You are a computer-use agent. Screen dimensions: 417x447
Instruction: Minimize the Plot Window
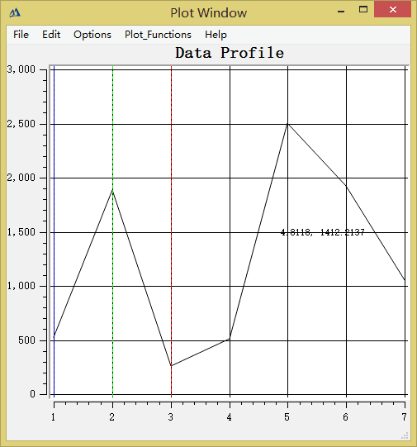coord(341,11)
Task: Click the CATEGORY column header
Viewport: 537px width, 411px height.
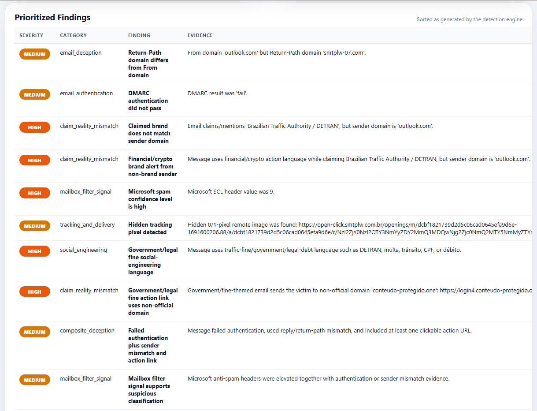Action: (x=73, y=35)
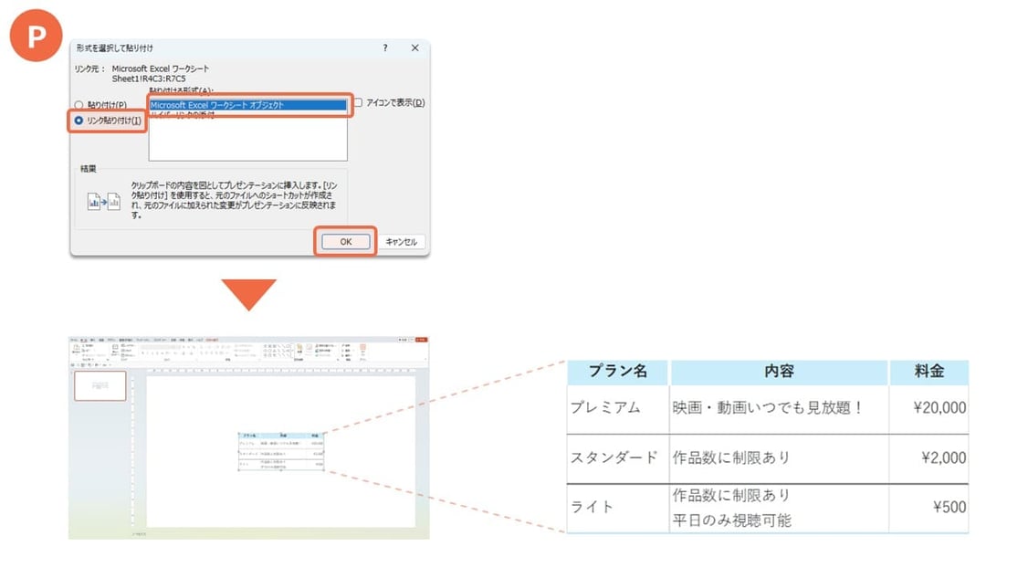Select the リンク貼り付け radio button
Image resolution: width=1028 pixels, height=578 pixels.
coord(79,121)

...

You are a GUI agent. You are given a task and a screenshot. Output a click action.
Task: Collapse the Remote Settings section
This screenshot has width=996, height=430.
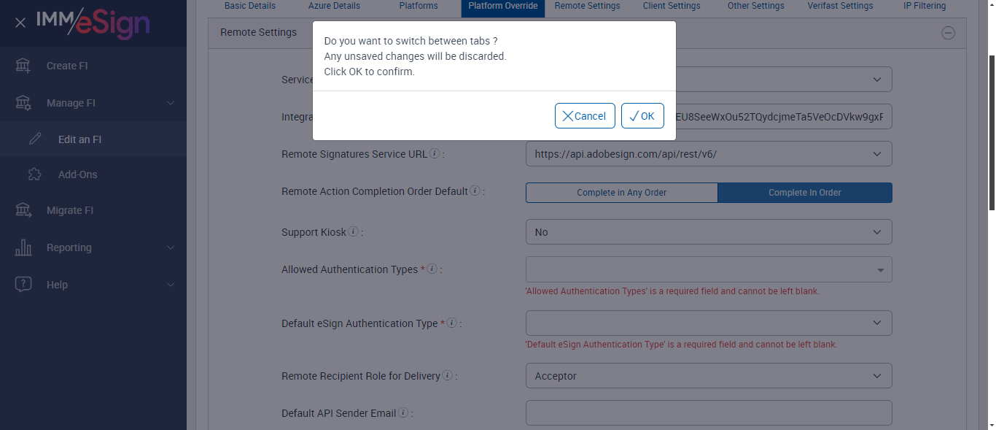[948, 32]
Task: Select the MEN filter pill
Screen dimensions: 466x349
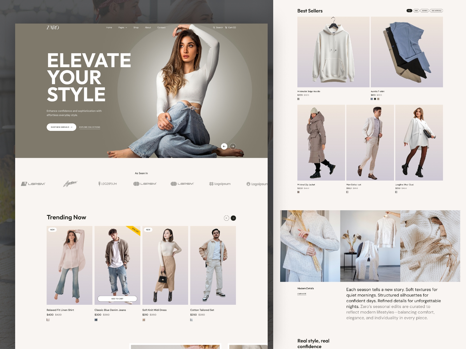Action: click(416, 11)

_Assignment_
Copy every line from the records above that contains the string "agent".

_Your solution_
You are a computer-use agent. Screen dimensions: 417x447
You are a GUI agent. You are given a task and a screenshot. Output a click action.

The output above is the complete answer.